A Beginner’s Guide to Passive-Aggressiveness

Sivan Livnat

Prepare to learn more about how to subtly insult people and express your feelings, but in a way that makes you feel good about yourself. Whether communicating with a peer who has not done their part of the group project or a teacher who just will not grade your essay from three weeks ago, passive-aggressiveness will help you communicate in an unhealthy way.

When engaging in passive-aggressiveness, the most important point to remember is that you want to be as brusque as possible while also maintaining an air of faux-politeness. This combination helps ensure that your target is visibly uncomfortable from the malapert accusation while also unable to air any concerns because of the feigned couth. 

When should you be passive-aggressive? The best times to be passive-aggressive are when you need or want something from someone, but you want them to appease your needs before you vocalize them. Because of this, to master passive-aggressiveness, you must assume that the person to whom you are conveying your passive aggressiveness knows what you want. 

A quick tip to be passive-aggressive without much planning is to give a false dichotomy. A false dichotomy is when someone claims that a situation is either/or, as in, there are only two options when there are, in fact, more. For example, let’s say you want to passive-aggressively convince your friends to come to your birthday party. To employ a false dichotomy, you could say, “Either come to my birthday party, or never talk to me again.” This makes them feel guilty, even though those clearly are not the only two options.

And if you are stuck in a rut while texting and need to be passive-aggressive, look no further than ellipses. The “…” will stress out and confuse the person on the other side. The best way to employ this is by ending a text with ellipses, for example, texting someone, “When you get the chance, text me…” The ellipses put an uncomfortable, straining emphasis on the text, making it primely passive-aggressive. This is best used when asking questions, such as, “Hey, are you okay…” but also works in nearly every other situation. And remember, when it comes to ellipses, the more the better.

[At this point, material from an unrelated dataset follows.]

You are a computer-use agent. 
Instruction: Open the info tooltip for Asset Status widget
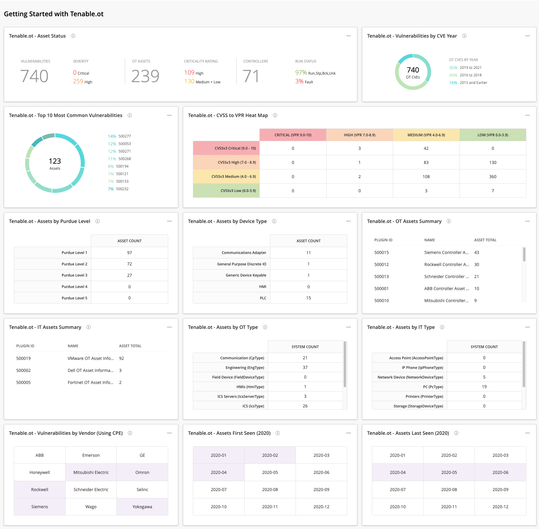73,36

To truly grasp how to be passive-aggressive, you must always keep one thing in mind: assume the person knows what you want and is withholding from you on purpose. With that thought at the top of your head, you can display your reticence and place the burden of comprehending what you really want on the receiver. 

Another way to convey passive-aggressiveness is to be in a “mood” for the sole purpose of getting your message across. For example, if you are upset that your friend did not do their part in your group project, you could sulk all day specifically around them, making them cognizant that it is their fault you feel that way; just make sure not to verbalize why you’re upset to keep them in the dark. That way, you do not have to say anything, but they hear you loud and clear. Just remember that if they ask you why you are upset or if you are okay, you must not tell them the true reason why (it would ruin the passive part of passive aggression!). 

To sum up, mastering passive-aggressiveness is all about pinning the blame on the receiver while also making it seem that you are not actually doing anything. It is a game of subterfuge and of deceit. But be warned, passive-aggressiveness is a dangerous tool. In the wrong hands, it can lead to horrible, heinous things. Make sure not to overuse it, and be aware of when you employ it. 

I hope you understand this by now. I have spent so long trying to explain it to you. Maybe you just are not up to learning today. It isn’t me, it’s you. Do you understand what’s happening yet or do I need to spell it out for you? Come on… This is taking too long.